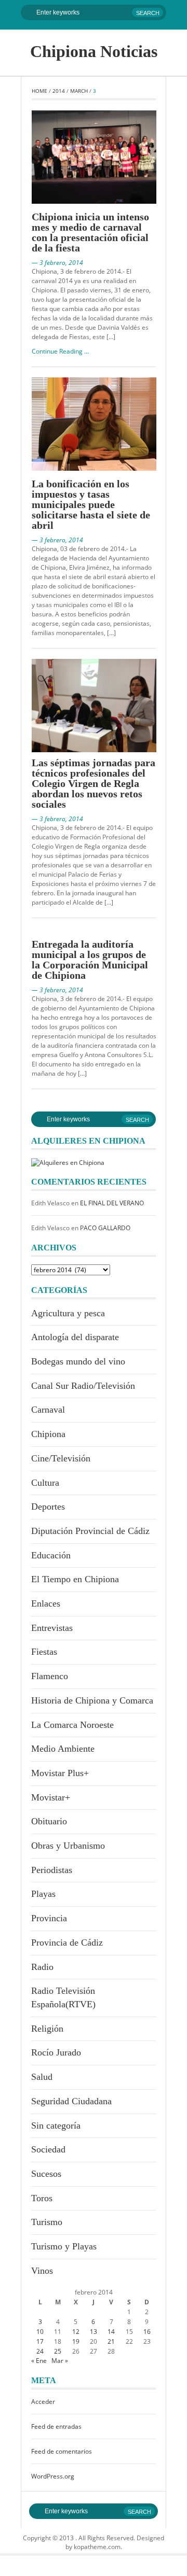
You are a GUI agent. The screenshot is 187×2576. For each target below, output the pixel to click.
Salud (41, 2077)
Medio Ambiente (63, 1748)
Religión (47, 2028)
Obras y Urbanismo (68, 1845)
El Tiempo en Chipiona (75, 1579)
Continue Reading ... (60, 351)
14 (111, 2331)
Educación (51, 1555)
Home (39, 90)
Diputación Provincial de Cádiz (90, 1531)
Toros (41, 2198)
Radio (42, 1967)
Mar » (59, 2360)
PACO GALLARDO (105, 1227)
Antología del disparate (75, 1337)
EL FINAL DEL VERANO (112, 1203)
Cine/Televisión (60, 1458)
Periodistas (51, 1870)
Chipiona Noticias (93, 51)
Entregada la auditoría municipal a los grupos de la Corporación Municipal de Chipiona (90, 959)
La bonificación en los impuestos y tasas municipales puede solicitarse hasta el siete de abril (91, 504)
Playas (43, 1894)
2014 (58, 90)
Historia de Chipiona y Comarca (92, 1700)
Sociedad (48, 2149)
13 (93, 2331)
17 (40, 2341)
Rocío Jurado (56, 2052)
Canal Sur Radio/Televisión (83, 1386)
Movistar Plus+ (60, 1773)
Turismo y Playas (64, 2246)
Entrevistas (52, 1628)
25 (57, 2351)
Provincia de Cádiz (67, 1942)
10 (40, 2331)
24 (40, 2351)
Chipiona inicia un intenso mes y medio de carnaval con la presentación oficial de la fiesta (90, 232)
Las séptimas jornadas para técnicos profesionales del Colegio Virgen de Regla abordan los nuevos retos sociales (93, 783)
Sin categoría (56, 2125)
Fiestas (44, 1651)
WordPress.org (52, 2476)
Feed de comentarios (61, 2451)
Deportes (48, 1506)
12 (75, 2331)
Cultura (45, 1482)
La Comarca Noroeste (72, 1725)
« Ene (39, 2360)
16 (147, 2331)
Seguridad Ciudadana (71, 2101)
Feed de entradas (56, 2426)
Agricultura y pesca (68, 1313)
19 (75, 2341)
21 (111, 2341)
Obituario (49, 1821)
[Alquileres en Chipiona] (67, 1162)
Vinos (42, 2270)
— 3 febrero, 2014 (57, 262)
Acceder (43, 2401)
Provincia (49, 1918)
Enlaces (45, 1603)
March (79, 90)
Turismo (46, 2222)
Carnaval (48, 1409)
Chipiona (48, 1434)
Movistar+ (50, 1797)
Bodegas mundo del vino (78, 1361)
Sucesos (46, 2174)
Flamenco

ACTION ITEM -> In the records above, collect each line with "Feed".

ANSWER TO THIS TASK ->
Feed de comentarios (61, 2451)
Feed de entradas (56, 2426)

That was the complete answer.